▸ **Exercise description**: Once the line containing "You are a computer-use agent. The" is found, retype it and each line after it through the last entry below, word for word, and nothing else.

▸ **Entries provided**:
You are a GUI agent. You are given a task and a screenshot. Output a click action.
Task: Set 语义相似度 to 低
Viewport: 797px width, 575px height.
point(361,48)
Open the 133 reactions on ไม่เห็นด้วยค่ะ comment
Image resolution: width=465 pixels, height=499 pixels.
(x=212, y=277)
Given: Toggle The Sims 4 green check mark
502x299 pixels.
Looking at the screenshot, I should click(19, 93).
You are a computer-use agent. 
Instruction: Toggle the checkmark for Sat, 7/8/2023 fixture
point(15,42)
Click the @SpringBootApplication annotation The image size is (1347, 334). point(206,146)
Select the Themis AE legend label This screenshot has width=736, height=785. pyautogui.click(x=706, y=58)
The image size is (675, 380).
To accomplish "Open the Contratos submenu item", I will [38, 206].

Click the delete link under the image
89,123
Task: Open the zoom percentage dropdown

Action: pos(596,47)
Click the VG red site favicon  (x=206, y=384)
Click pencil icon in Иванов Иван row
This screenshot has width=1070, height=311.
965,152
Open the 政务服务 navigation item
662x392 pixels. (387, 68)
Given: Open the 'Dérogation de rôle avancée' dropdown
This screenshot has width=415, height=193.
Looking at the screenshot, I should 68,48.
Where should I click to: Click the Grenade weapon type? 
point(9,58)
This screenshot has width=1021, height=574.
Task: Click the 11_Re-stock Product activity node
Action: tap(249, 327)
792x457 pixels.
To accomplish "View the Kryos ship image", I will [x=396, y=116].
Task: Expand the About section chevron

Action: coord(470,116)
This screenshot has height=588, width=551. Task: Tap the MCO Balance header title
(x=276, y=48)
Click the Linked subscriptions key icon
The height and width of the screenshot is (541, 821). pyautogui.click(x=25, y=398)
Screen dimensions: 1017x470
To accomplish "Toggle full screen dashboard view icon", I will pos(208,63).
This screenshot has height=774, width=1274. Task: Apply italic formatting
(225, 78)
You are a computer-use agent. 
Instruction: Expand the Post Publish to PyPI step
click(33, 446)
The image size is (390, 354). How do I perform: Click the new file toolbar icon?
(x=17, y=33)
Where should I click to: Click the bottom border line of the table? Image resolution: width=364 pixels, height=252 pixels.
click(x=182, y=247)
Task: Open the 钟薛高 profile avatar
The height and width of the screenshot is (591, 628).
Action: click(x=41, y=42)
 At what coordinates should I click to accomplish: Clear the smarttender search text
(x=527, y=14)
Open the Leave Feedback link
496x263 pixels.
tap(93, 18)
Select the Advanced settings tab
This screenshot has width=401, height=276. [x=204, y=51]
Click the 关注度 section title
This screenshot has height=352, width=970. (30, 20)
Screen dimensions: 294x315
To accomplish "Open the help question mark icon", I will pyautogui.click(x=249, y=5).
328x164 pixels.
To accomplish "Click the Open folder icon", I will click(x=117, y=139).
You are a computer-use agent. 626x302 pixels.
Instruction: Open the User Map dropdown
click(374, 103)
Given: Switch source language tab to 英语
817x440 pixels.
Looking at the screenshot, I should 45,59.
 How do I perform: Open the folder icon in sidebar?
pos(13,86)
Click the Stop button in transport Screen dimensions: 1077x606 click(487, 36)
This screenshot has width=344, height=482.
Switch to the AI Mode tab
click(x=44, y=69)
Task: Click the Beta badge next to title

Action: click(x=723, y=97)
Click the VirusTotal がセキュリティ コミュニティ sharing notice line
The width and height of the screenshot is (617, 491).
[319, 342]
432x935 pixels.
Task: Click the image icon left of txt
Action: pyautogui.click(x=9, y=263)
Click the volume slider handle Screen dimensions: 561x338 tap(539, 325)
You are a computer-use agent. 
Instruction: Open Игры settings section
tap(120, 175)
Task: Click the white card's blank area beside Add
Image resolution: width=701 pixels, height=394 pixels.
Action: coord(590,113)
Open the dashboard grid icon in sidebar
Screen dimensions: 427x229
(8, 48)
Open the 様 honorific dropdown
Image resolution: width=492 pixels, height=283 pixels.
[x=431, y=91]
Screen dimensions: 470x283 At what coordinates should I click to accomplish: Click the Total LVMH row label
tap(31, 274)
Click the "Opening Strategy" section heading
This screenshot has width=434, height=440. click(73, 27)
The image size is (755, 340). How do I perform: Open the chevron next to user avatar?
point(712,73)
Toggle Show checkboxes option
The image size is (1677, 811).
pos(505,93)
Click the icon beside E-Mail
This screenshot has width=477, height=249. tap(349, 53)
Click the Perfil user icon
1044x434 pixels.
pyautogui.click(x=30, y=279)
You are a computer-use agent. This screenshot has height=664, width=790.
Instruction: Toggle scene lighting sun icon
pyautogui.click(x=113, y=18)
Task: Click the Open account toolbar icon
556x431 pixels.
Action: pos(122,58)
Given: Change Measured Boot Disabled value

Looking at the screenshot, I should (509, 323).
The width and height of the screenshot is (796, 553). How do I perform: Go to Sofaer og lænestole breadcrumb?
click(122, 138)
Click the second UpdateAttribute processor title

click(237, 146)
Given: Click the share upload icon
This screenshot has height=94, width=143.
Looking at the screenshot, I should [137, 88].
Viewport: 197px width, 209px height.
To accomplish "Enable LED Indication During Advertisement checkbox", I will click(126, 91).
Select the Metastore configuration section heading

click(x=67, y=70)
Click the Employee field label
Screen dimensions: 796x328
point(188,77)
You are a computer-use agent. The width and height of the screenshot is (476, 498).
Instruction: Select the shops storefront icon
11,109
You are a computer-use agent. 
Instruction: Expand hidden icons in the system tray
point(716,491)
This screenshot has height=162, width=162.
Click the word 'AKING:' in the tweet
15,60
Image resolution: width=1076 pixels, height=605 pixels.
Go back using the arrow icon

▸ **Written solution**:
You are a computer-use agent. The width and height of the screenshot is (476, 498).
Instruction: Select the shops storefront icon
11,109
You are a computer-use agent. 
Instruction: Expand hidden icons in the system tray
point(716,491)
This screenshot has height=162, width=162.
Click the word 'AKING:' in the tweet
15,60
Image resolution: width=1076 pixels, height=605 pixels.
Go back using the arrow icon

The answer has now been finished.